I am the WOHM and DP is the SAHD. A month ago, I changed my job which is now your average Mon-Fri. I have much more of a commute each day so I am out of the house at least 10 hours a day. I see DS for at most, 30mins in the morning and an hour before his bedtime. He was 2 three weeks ago.

He has changed towards me so much. He very much favours DP which is completely understandable, but it doesn't make it less easier to handle. He never wants to kiss/cuddle me, I try play with him and he points to the sofa telling me to sit down. If I don't, he becomes visibly agitated before pushing me away. Once I move, he will chatter and laugh to his daddy and act as if I'm not there. He refuses anything from me in his bedtime routine. He tells me to 'out' if I try help with bath/teeth and will continuously ask for his daddy.

He hates me changing him and will scream for his daddy if I attempt to pick him up or get him undressed. He won't let me read him a bedtime story, or put him to bed. He refuses to say goodnight or give me a kiss/cuddle and refuses any affection from me. I got a wave over his shoulder when DP said to him, 'say good night to mama'.

It's soul-destroying and getting to the point that I'm dreading getting home from work. I always interact with him but he is simply not interested. I'm starting to regret the decision to have DP at home with him now and resent the time he gets with DS. I don't know how to improve our weekday relationship (he is fine at weekends, it's only on days I'm working he acts like this).

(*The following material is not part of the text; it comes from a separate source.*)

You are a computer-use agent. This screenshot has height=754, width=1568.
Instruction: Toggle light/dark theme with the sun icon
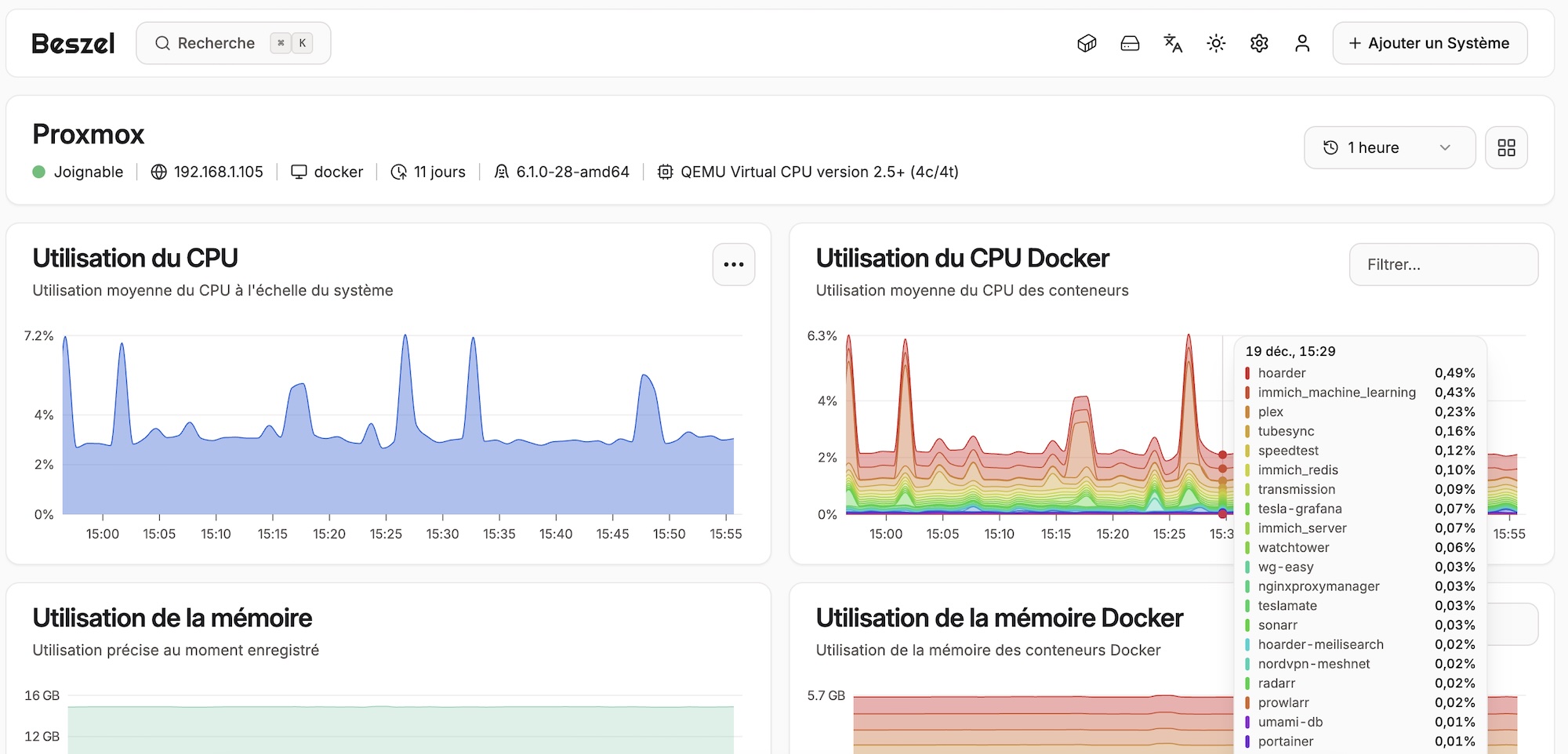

How do I get my child to actually want to see me?! sad

*This is not a WOHM vs SAHM thread, I simply want to improve my relationship with my child

LightAFire Thu 18-Apr-13 21:13:25

Aw that's hard! I think he does want you though. The fact that this is only happening during days you work gives me real hope. I think he misses you but is showing it in a negative way - he is very little after all. I am no expert with this age group but I think I'd advise trying to stay as calm as you can (easier said than done I know!) Do your best to show no reaction to the rejection, just keep gently offering your attention and if he says no, just say nicely "ok, that's fine sweetie" and step back.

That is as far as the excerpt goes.